===== DOCUMENT SECTION =====
A systems biology approach to antimalarial drug discovery
Published in Expert Opinion on Drug Discovery, 2018
Wilian Augusto Cortopassi, Tanos Celmar Costa Franca, Antoniana Ursine Krettli
The first treatment for malaria consisted on infusions from the bark of Cinchona trees native in the Peruvian Amazon, beginning in the 1600s [26]. The alkaloid quinine, responsible for the medicinal effect of these infusions, was isolated and characterized from the tree extract later in 1817 by two French chemists, Pierre Pelletier and Joseph Caventou. Following the discovery of quinine, other antimalarials were synthesized based on this molecule, e.g. chloroquine, during World War II, primaquine (1946). A synthetic derivative of ethyl-pyrimidine, pyrimethamine, was synthesized in 1952 and largely used in combination with sulphonamides [27]. Aiming to treat the chloroquine-resistant parasites, mefloquine was synthesized in 1970, but drug-resistant parasites were rapidly reported [28]. In the 1980s, a new class of compounds, the artemisinin derivatives, was obtained from an ancient medicinal plant, Artemisia annua, as rather powerful drugs that rapidly cleared out the circulating blood parasites in comatose patients, including drug-resistant P. falciparum parasites [18].
===== PROVIDED DATA =====
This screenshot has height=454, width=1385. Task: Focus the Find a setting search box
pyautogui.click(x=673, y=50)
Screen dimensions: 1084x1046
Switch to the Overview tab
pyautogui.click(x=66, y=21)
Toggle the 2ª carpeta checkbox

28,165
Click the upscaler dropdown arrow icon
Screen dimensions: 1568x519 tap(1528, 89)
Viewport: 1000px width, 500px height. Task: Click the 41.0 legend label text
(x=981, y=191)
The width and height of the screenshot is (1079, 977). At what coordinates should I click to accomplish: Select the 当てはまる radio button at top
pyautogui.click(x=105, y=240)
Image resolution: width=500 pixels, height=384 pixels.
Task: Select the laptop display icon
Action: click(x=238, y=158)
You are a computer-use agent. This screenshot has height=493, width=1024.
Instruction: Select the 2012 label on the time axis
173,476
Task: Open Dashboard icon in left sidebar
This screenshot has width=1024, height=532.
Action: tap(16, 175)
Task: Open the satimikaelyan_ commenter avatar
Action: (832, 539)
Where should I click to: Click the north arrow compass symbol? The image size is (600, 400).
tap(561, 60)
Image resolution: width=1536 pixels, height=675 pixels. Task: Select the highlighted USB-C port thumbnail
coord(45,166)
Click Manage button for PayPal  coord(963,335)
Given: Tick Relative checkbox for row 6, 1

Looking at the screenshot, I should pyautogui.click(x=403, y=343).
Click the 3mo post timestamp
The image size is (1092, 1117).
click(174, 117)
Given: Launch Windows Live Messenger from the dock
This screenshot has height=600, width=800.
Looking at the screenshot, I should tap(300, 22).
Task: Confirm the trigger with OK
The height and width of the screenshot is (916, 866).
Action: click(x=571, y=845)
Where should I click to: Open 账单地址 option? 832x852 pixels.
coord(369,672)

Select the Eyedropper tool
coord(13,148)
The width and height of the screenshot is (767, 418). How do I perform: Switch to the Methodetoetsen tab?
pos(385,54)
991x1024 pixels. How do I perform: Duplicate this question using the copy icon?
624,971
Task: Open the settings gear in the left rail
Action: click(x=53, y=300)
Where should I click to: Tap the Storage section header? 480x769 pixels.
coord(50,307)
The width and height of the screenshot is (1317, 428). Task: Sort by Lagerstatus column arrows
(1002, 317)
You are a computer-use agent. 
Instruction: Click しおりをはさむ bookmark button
=====
AIM OF THE TASK: According to the antimalarial drug article, who isolated and characterized quinine in 1817? Draw only on the antimalarial drug article, not on the listing.

SOLUTION: Pierre Pelletier and Joseph Caventou, two French chemists.